Prompt -
Of all the entries below, retype only the lines from the one with "coins (184, 708)" through the one with "yellow (363, 706)", exactly as they appear.

Supplied entries -
■ ■ ■ ■ ■ ■ ■

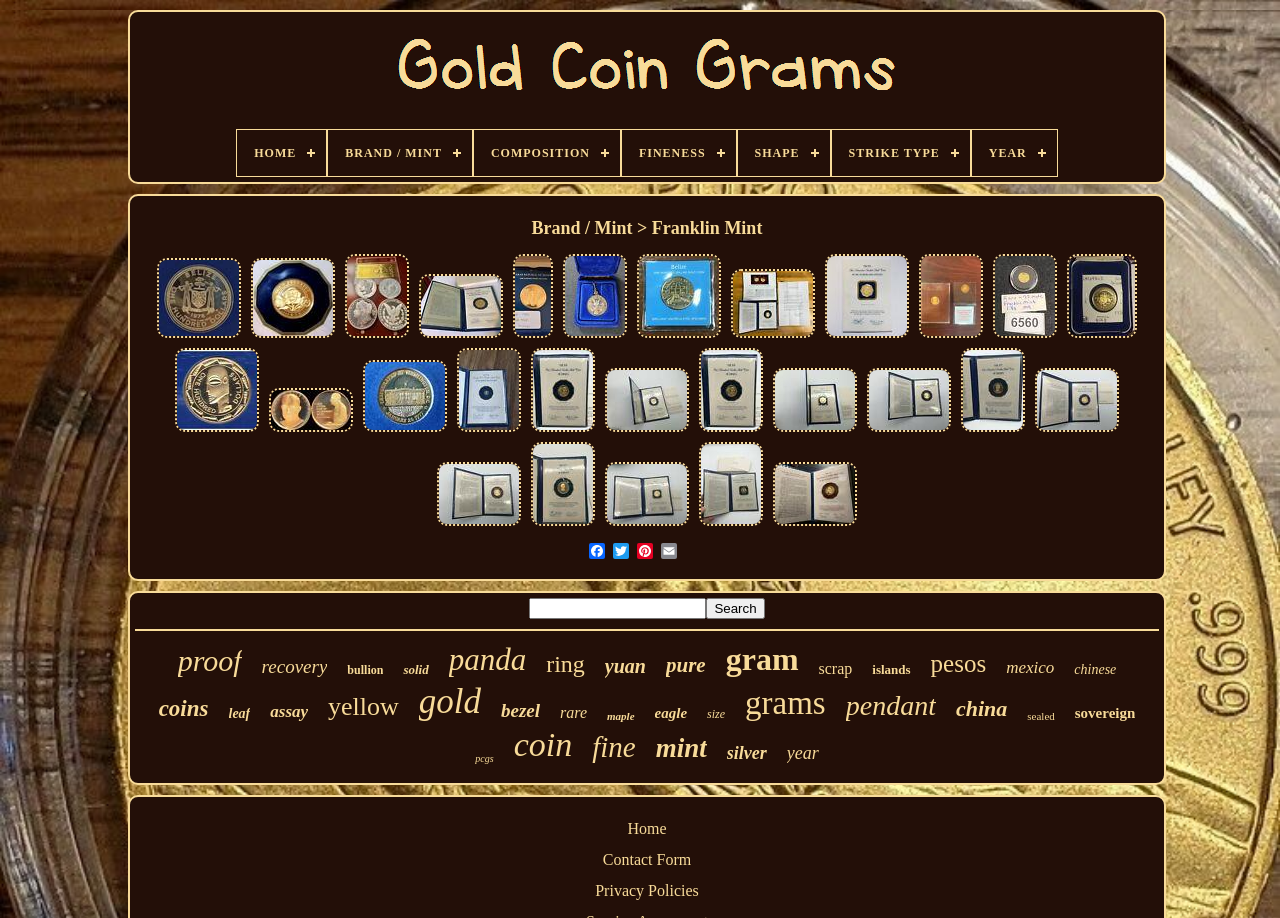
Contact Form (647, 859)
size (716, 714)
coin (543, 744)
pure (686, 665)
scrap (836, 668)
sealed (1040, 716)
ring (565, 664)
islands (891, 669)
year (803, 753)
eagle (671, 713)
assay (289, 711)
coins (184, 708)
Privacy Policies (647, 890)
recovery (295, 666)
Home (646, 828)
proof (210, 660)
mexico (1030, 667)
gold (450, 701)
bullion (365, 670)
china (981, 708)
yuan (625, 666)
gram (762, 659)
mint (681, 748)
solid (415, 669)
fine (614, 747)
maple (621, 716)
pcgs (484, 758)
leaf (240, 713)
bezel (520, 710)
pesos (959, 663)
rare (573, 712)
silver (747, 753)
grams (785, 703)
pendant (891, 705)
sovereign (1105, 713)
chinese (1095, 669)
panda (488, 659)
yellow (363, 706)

■ ■ ■ ■ ■ ■ ■

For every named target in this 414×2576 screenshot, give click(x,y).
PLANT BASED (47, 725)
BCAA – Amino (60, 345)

■ ■ ■ ■ ■ ■ ■

Result of the exercise -
coins (184, 708)
Privacy Policies (647, 890)
recovery (295, 666)
Home (646, 828)
proof (210, 660)
mexico (1030, 667)
gold (450, 701)
bullion (365, 670)
china (981, 708)
yuan (625, 666)
gram (762, 659)
mint (681, 748)
solid (415, 669)
fine (614, 747)
maple (621, 716)
pcgs (484, 758)
leaf (240, 713)
bezel (520, 710)
pesos (959, 663)
rare (573, 712)
silver (747, 753)
grams (785, 703)
pendant (891, 705)
sovereign (1105, 713)
chinese (1095, 669)
panda (488, 659)
yellow (363, 706)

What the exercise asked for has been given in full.